YOUR OBJECTIVE:
Please reproduce every line of the material below without changing anything.

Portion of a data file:
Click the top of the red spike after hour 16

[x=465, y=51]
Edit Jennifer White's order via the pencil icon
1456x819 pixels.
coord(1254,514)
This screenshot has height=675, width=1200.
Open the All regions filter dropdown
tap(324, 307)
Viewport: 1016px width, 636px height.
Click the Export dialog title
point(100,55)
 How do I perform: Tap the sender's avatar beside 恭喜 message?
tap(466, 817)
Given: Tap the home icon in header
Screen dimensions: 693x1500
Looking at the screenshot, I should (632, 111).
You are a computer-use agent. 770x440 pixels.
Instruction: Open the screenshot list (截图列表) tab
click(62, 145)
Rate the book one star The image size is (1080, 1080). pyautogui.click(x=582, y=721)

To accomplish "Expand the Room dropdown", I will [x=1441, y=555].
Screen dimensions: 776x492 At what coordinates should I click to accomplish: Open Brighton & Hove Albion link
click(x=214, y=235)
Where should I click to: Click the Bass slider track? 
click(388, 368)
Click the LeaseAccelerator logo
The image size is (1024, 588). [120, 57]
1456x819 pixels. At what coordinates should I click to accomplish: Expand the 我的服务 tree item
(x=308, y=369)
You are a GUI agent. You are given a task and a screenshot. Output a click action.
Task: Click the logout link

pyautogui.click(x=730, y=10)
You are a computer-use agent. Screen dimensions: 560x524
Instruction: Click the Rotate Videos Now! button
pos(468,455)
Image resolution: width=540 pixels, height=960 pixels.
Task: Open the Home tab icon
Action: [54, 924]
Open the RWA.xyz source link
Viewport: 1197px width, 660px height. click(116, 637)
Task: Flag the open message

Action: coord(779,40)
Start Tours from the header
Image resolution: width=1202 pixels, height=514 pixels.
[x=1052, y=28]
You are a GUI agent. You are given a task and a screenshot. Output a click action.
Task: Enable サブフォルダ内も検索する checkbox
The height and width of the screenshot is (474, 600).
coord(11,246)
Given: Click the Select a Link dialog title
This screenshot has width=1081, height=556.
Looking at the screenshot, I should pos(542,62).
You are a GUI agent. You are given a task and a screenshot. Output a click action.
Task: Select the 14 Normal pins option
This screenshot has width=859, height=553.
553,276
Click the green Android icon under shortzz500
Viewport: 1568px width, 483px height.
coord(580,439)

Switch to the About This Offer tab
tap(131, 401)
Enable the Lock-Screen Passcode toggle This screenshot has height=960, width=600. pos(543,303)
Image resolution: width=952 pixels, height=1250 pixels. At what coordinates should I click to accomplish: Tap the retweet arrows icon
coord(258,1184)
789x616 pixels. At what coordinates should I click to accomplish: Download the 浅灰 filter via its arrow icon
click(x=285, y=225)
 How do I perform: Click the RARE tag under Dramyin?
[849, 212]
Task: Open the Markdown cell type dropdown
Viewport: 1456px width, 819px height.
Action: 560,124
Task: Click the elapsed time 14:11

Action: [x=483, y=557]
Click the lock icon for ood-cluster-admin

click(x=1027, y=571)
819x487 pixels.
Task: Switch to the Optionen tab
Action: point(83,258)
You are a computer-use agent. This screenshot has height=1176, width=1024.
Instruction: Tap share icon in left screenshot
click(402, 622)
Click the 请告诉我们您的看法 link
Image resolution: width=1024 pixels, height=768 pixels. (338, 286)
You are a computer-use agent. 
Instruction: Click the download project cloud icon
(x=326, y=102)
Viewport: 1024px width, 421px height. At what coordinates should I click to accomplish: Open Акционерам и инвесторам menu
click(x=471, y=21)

THE ANSWER:
Click the top of the red spike after hour 16

[x=465, y=51]
Edit Jennifer White's order via the pencil icon
1456x819 pixels.
coord(1254,514)
This screenshot has height=675, width=1200.
Open the All regions filter dropdown
tap(324, 307)
Viewport: 1016px width, 636px height.
Click the Export dialog title
point(100,55)
 How do I perform: Tap the sender's avatar beside 恭喜 message?
tap(466, 817)
Given: Tap the home icon in header
Screen dimensions: 693x1500
Looking at the screenshot, I should (632, 111).
You are a computer-use agent. 770x440 pixels.
Instruction: Open the screenshot list (截图列表) tab
click(62, 145)
Rate the book one star The image size is (1080, 1080). pyautogui.click(x=582, y=721)

To accomplish "Expand the Room dropdown", I will [x=1441, y=555].
Screen dimensions: 776x492 At what coordinates should I click to accomplish: Open Brighton & Hove Albion link
click(x=214, y=235)
Where should I click to: Click the Bass slider track? 
click(388, 368)
Click the LeaseAccelerator logo
The image size is (1024, 588). [120, 57]
1456x819 pixels. At what coordinates should I click to accomplish: Expand the 我的服务 tree item
(x=308, y=369)
You are a GUI agent. You are given a task and a screenshot. Output a click action.
Task: Click the logout link

pyautogui.click(x=730, y=10)
You are a computer-use agent. Screen dimensions: 560x524
Instruction: Click the Rotate Videos Now! button
pos(468,455)
Image resolution: width=540 pixels, height=960 pixels.
Task: Open the Home tab icon
Action: [54, 924]
Open the RWA.xyz source link
Viewport: 1197px width, 660px height. click(116, 637)
Task: Flag the open message

Action: coord(779,40)
Start Tours from the header
Image resolution: width=1202 pixels, height=514 pixels.
[x=1052, y=28]
You are a GUI agent. You are given a task and a screenshot. Output a click action.
Task: Enable サブフォルダ内も検索する checkbox
The height and width of the screenshot is (474, 600).
coord(11,246)
Given: Click the Select a Link dialog title
This screenshot has width=1081, height=556.
Looking at the screenshot, I should pos(542,62).
You are a GUI agent. You are given a task and a screenshot. Output a click action.
Task: Select the 14 Normal pins option
This screenshot has width=859, height=553.
553,276
Click the green Android icon under shortzz500
Viewport: 1568px width, 483px height.
coord(580,439)

Switch to the About This Offer tab
tap(131, 401)
Enable the Lock-Screen Passcode toggle This screenshot has height=960, width=600. pos(543,303)
Image resolution: width=952 pixels, height=1250 pixels. At what coordinates should I click to accomplish: Tap the retweet arrows icon
coord(258,1184)
789x616 pixels. At what coordinates should I click to accomplish: Download the 浅灰 filter via its arrow icon
click(x=285, y=225)
 How do I perform: Click the RARE tag under Dramyin?
[849, 212]
Task: Open the Markdown cell type dropdown
Viewport: 1456px width, 819px height.
Action: 560,124
Task: Click the elapsed time 14:11

Action: [x=483, y=557]
Click the lock icon for ood-cluster-admin

click(x=1027, y=571)
819x487 pixels.
Task: Switch to the Optionen tab
Action: point(83,258)
You are a computer-use agent. This screenshot has height=1176, width=1024.
Instruction: Tap share icon in left screenshot
click(402, 622)
Click the 请告诉我们您的看法 link
Image resolution: width=1024 pixels, height=768 pixels. (338, 286)
You are a computer-use agent. 
Instruction: Click the download project cloud icon
(x=326, y=102)
Viewport: 1024px width, 421px height. At what coordinates should I click to accomplish: Open Акционерам и инвесторам menu
click(x=471, y=21)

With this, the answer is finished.